Saldırıların yeni olmadığını, zeminini ve motivasyonunu mevcut politikalardan aldığını belirten Zeytun, cezasızlık politikasıyla faillerinde etkili bir şekilde soruşturulup, cezalandırılmadığı için saldırıların yaygınlaştığını ifade etti. Bir süre sonra da bu saldırıların olağan hal aldığını vurgulayan Zeytun, “Süregelen politikalara, bu politikalar ekseninde yargı başta olmak üzere yetkili kurum temsilcilerinin söylemleri ve eylemlerine karşı kendini muhalif tanımlayan kesimlerin, barış ve hukuk örgütlerinin itirazlarının cılız kaldığını görüyoruz” dedi.

GÜVENLİKÇİ POLİTİKALAR 

Saldırıların temelinde Kürt sorunun çözümsüzlüğünün olduğunu dile getiren Zeytun, “Kürt meselesinin siyasal çözüm yerine geleneksel güvenlikçi politikalar ile çözümsüzlük üzerine oluşan hukuksal boşluk bu saldırılara davetiye çıkarıyor.
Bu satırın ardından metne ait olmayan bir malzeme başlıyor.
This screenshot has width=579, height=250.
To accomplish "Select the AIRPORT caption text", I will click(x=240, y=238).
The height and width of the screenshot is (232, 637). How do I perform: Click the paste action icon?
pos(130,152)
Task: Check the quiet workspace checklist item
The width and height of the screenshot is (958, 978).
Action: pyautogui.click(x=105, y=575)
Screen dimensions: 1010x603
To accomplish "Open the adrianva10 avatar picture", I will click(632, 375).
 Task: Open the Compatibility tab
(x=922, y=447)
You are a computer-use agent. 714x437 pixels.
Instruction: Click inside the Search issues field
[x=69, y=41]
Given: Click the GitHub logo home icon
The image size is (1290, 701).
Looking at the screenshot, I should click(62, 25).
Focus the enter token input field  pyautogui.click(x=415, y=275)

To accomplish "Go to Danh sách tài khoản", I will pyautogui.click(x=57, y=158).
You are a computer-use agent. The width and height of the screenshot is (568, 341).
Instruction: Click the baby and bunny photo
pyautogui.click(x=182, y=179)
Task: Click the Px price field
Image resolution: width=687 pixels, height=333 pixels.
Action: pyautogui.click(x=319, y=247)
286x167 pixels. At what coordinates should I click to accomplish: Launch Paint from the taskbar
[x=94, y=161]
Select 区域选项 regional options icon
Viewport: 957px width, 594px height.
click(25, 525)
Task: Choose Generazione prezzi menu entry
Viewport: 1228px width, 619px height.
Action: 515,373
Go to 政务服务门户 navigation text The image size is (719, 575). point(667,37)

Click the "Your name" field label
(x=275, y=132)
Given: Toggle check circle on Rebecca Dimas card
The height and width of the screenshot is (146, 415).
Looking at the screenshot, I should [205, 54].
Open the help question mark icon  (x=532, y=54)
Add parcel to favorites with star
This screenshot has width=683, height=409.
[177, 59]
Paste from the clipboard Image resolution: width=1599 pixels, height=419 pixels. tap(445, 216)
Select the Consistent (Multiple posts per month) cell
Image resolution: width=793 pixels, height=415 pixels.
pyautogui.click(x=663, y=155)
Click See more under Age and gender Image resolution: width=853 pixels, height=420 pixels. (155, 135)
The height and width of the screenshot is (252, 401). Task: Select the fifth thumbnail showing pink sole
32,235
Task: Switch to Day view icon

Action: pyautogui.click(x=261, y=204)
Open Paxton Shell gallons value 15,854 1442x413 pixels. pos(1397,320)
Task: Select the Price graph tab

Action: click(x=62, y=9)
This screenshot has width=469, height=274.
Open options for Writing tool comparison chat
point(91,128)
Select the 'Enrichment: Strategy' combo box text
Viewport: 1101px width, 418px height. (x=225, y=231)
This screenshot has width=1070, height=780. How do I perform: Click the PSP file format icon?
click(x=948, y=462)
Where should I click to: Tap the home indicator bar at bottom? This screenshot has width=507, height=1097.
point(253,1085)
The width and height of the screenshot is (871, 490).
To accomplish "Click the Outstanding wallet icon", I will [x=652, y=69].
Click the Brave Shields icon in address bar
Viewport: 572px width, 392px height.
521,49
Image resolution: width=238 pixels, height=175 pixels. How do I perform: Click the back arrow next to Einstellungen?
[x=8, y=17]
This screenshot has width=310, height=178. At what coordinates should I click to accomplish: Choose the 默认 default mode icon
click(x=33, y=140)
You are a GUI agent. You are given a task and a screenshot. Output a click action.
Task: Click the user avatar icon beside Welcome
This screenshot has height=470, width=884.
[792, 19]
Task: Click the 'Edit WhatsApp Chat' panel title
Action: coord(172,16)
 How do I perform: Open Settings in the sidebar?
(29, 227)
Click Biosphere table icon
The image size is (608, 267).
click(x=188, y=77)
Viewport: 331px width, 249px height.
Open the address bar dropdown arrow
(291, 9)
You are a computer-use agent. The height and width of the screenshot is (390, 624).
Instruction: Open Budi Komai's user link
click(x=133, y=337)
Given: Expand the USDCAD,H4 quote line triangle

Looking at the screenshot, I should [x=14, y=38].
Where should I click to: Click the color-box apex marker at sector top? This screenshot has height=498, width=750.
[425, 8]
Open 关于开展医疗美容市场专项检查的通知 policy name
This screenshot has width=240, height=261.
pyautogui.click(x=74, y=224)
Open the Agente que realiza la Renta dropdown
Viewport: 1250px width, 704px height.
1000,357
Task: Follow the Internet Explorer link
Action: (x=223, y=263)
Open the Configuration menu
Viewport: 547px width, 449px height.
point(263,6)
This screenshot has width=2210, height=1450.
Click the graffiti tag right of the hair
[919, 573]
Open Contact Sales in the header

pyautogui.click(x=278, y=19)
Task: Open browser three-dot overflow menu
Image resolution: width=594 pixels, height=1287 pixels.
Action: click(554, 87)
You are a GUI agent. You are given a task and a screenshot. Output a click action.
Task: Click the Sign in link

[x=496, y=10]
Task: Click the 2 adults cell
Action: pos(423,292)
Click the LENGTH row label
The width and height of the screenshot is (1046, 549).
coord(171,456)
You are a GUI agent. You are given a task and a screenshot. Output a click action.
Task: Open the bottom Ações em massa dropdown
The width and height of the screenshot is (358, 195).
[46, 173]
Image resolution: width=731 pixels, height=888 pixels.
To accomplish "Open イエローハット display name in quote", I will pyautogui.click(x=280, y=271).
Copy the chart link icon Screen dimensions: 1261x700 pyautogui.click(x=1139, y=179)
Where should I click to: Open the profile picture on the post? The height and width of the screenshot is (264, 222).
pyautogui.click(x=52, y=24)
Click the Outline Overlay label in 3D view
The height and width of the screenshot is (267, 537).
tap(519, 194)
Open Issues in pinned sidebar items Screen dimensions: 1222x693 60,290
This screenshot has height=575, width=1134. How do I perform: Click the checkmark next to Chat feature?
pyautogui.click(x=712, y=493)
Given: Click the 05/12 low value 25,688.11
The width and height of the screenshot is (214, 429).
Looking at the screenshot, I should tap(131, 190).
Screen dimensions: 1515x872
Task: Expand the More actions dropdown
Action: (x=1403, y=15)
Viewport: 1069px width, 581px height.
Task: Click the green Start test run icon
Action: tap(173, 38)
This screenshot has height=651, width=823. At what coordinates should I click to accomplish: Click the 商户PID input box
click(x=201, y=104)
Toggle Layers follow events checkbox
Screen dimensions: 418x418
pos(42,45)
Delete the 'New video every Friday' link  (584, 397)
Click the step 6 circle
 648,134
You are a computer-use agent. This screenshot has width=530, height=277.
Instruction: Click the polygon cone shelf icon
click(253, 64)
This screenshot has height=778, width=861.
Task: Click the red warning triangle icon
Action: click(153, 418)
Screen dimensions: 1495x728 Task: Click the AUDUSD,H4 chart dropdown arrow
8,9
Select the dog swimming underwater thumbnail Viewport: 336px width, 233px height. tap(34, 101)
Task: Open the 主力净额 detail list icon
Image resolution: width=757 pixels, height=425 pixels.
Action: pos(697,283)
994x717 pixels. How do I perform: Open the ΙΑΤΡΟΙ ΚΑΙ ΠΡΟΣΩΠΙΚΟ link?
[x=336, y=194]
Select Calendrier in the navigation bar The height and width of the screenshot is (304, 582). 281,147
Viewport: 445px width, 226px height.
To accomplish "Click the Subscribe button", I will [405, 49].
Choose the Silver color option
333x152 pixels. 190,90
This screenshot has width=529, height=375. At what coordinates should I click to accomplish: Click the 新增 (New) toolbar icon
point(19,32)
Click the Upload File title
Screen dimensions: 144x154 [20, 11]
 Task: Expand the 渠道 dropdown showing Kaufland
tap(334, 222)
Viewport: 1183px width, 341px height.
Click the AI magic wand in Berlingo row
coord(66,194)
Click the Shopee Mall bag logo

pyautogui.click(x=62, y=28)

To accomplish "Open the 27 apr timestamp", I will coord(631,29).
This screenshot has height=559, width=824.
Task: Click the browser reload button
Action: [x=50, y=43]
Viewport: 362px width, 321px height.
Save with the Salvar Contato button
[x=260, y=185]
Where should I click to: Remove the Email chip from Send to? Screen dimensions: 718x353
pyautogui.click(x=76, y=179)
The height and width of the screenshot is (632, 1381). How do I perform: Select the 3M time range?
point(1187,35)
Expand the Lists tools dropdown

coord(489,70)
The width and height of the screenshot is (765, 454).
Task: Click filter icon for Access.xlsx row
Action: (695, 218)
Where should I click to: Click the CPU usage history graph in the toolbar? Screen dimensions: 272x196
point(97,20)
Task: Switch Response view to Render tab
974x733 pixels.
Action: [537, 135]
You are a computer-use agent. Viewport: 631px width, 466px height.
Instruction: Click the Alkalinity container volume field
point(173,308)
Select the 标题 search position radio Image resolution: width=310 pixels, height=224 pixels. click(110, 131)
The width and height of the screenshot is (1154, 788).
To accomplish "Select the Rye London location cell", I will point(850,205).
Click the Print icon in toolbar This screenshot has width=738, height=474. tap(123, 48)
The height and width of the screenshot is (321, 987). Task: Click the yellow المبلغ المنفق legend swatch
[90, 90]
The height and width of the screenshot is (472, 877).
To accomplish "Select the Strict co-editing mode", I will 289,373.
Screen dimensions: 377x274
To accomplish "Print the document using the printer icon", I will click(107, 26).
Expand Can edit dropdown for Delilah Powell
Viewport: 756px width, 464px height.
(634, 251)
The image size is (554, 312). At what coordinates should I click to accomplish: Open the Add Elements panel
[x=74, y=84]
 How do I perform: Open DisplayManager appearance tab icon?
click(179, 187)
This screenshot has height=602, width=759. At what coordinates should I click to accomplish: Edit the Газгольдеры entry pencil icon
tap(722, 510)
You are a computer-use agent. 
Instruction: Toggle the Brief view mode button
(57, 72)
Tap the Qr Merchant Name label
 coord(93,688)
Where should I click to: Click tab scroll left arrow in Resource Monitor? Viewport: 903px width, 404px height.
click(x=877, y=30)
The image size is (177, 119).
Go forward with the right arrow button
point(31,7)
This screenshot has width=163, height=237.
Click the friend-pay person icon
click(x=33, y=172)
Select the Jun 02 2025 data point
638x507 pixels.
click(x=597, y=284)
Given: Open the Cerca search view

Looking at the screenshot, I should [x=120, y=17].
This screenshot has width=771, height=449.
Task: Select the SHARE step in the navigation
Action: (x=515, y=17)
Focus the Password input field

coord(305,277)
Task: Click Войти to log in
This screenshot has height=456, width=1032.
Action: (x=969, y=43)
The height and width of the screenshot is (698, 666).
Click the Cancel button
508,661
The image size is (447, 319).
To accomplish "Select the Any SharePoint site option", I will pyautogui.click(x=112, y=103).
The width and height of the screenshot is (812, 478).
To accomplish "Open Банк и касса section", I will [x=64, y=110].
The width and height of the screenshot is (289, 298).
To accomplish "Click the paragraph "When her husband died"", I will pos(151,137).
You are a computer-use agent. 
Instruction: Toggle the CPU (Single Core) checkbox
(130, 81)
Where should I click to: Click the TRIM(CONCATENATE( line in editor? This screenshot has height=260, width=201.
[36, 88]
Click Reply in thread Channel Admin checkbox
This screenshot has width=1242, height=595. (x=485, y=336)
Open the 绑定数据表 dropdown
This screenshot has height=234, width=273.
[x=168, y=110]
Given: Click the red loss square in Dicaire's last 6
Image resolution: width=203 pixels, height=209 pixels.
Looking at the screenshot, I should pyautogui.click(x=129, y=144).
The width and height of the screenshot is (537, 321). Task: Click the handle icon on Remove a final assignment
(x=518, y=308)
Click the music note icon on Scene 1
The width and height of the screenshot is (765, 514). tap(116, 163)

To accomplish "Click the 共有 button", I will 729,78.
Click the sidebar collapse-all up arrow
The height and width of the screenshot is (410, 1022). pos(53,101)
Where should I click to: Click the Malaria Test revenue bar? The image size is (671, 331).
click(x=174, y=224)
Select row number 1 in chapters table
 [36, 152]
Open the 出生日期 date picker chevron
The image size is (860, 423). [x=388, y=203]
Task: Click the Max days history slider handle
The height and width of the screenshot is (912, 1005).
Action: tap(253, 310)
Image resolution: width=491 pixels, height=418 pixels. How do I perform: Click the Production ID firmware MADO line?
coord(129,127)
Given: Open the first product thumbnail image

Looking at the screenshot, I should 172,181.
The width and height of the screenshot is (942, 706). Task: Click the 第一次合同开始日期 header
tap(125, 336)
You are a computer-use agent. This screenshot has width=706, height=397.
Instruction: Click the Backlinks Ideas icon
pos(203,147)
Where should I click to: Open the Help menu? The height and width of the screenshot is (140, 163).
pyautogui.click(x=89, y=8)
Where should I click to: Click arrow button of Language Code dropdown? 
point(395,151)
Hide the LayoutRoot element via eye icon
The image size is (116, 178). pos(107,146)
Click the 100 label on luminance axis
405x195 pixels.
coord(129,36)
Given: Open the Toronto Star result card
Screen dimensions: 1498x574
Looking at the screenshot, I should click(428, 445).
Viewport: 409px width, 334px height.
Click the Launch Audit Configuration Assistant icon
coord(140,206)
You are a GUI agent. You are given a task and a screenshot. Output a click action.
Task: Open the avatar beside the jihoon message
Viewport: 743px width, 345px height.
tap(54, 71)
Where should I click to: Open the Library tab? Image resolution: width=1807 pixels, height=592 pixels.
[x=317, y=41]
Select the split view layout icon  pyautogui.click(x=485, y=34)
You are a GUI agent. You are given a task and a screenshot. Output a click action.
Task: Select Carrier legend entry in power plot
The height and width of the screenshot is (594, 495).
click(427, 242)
Dikkat edilirse Kürt meselesinin kamuoyu nezdinde demokratik siyaset kurullarınca tartışıldığı, Kürtler başta olmak üzere ötekileştirilen, tanınmayan kimliklerin nispeten ‘terörist’ görülmediği zamanda bu ırkçı saldırılara daha az olduğunu tanık olduğumuzu söyleyebiliriz. Yasal anlamda da cezasızlık politikaları ekseninde boşluk olduğunu, mevcut yasaların da etkin bir şekilde uygulanmadığını görüyoruz” diye belirtti.

‘SALDIRILAR KİMLİK MESELESİNDE BİRLEŞİYOR’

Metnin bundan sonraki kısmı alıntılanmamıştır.